それは東京都議選まっただなか、6月24日のことだった。
「中途半端な妥協が国民的な疑念を招く一因となった。(愛媛県)今治市に限定する必要は全くない。速やかに全国展開を目指したい」
神戸市の講演会での安倍首相の発言が波紋を呼んだ。
「これまでの説明を根底からひっくり返す発言」(民進党の野田佳彦幹事長)、「自分の疑いを晴らすために国の政策を根本的に変えるみたいな、すさまじい話」(共産党の小池晃書記局長)
●火に油を注ぐ発言
獣医学部の新設を提案していた京都産業大学の関係者は、本誌の取材にこう語った。
「コメントのしようがない。本学は突然、『広域的に』『限り』という文言が入り、断念せざるを得なくなった経緯がある。まともに受け止められない」
ある自民党関係者も「都議選もすでに始まっている中、再び加計(かけ)学園問題を刺激する。最悪だ」と愚痴をこぼした。

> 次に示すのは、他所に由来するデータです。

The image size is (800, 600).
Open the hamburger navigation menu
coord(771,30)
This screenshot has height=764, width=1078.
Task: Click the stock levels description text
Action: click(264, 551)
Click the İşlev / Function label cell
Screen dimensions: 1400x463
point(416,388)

加計学園問題の追及を避けるために、本会議での中間報告という強引な手法で「共謀罪」法を強行採決し、国会を延長せずに会期末で閉会。皮肉にも安倍首相が自らの発言で、火に油を注ぐ結果になった。政治ジャーナリストの鈴木哲夫さんは、
「東京の特徴は無党派層が多いこと。流動人口も多く、政策そのものより、ときの政治の風の影響が大きい。自民党候補者には一番触れてほしくない問題を再炎上させてしまった」
安倍首相の発言は、「腹心の友」と呼ぶ加計孝太郎氏が理事長を務める加計学園に便宜を図ったのではないかという疑惑のみならず、獣医学部新設の経緯にも疑問を投げかけた。
●まったく無知な発言だ
安倍首相の発言を受け、菅義偉官房長官は記者会見で、今後の獣医学部新設について「4条件に照らし、整合的かどうか検討することになる」と述べた。